• _Work task_:
Set down each line from the line holding "Task: Tap the back arrow in the header" to the last line of the entries below, exactly, with both ends included and without pictures.

:::::

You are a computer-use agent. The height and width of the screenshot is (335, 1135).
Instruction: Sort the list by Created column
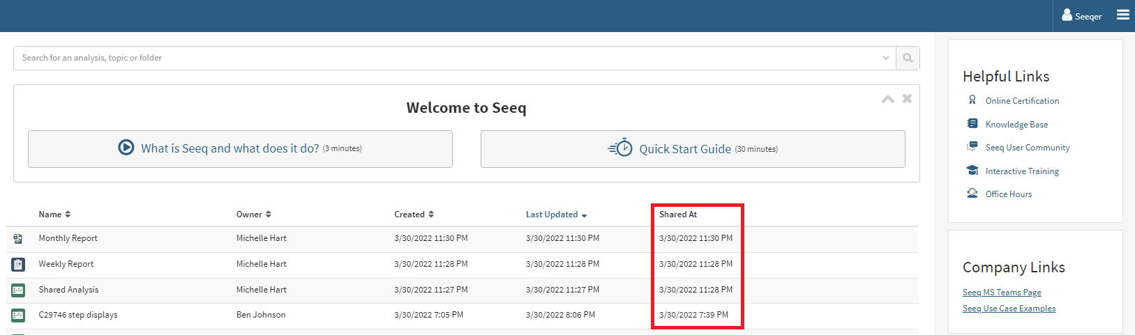coord(414,215)

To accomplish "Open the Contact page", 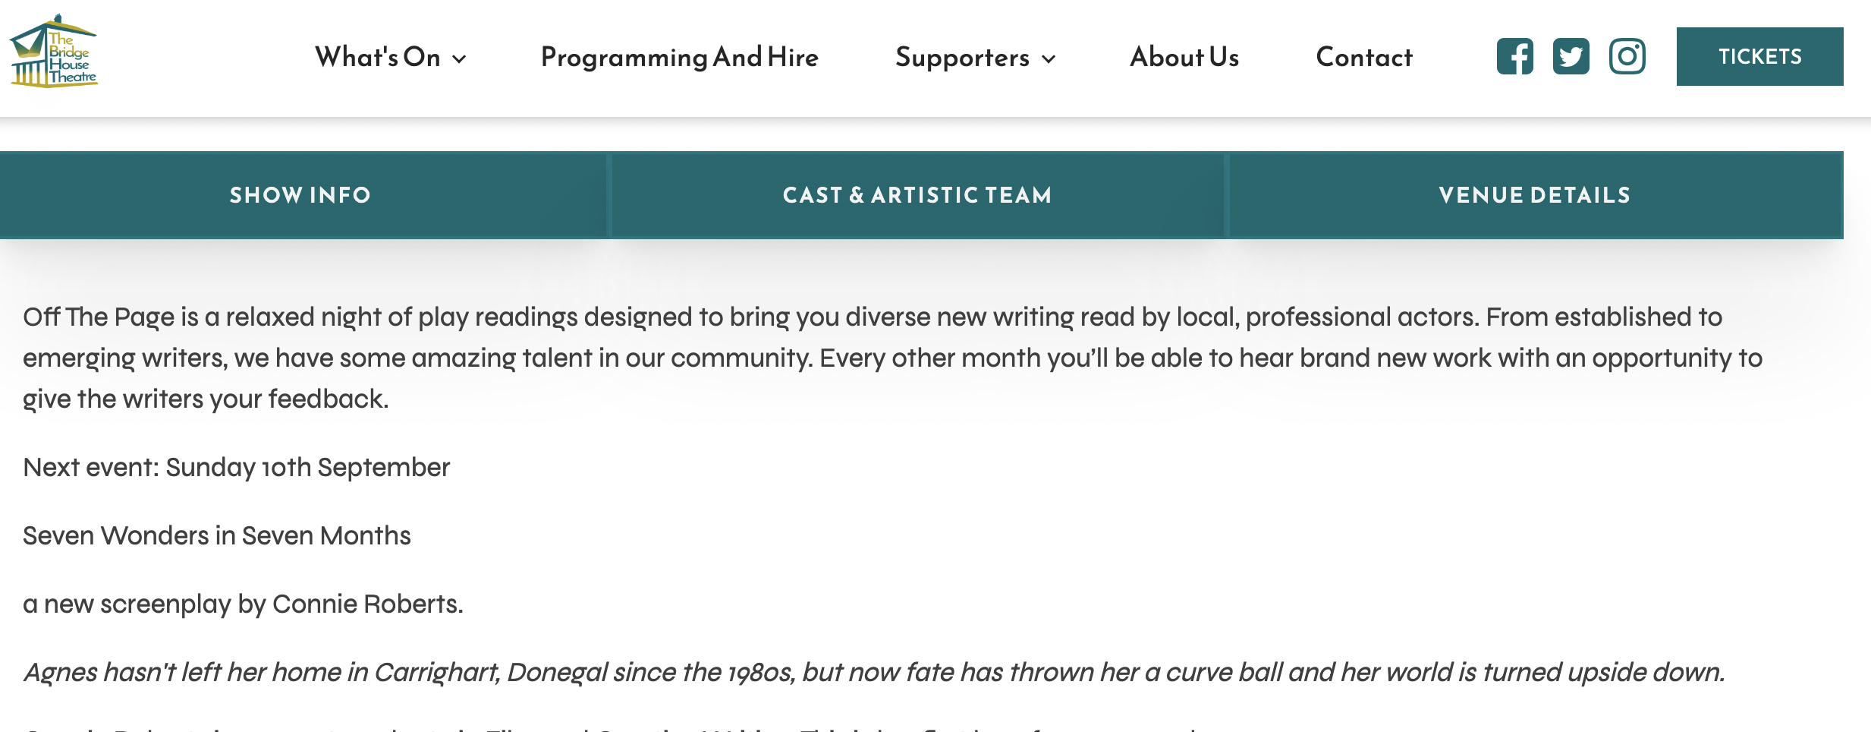I will coord(1363,57).
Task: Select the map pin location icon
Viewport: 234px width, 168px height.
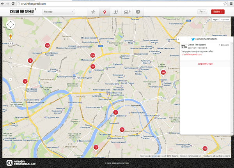Action: [104, 12]
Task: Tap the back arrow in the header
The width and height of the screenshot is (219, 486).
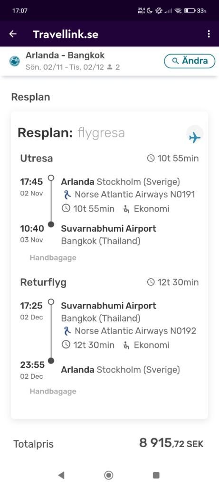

:::::

• _Result for this task_:
Task: Tap the back arrow in the header
The width and height of the screenshot is (219, 486).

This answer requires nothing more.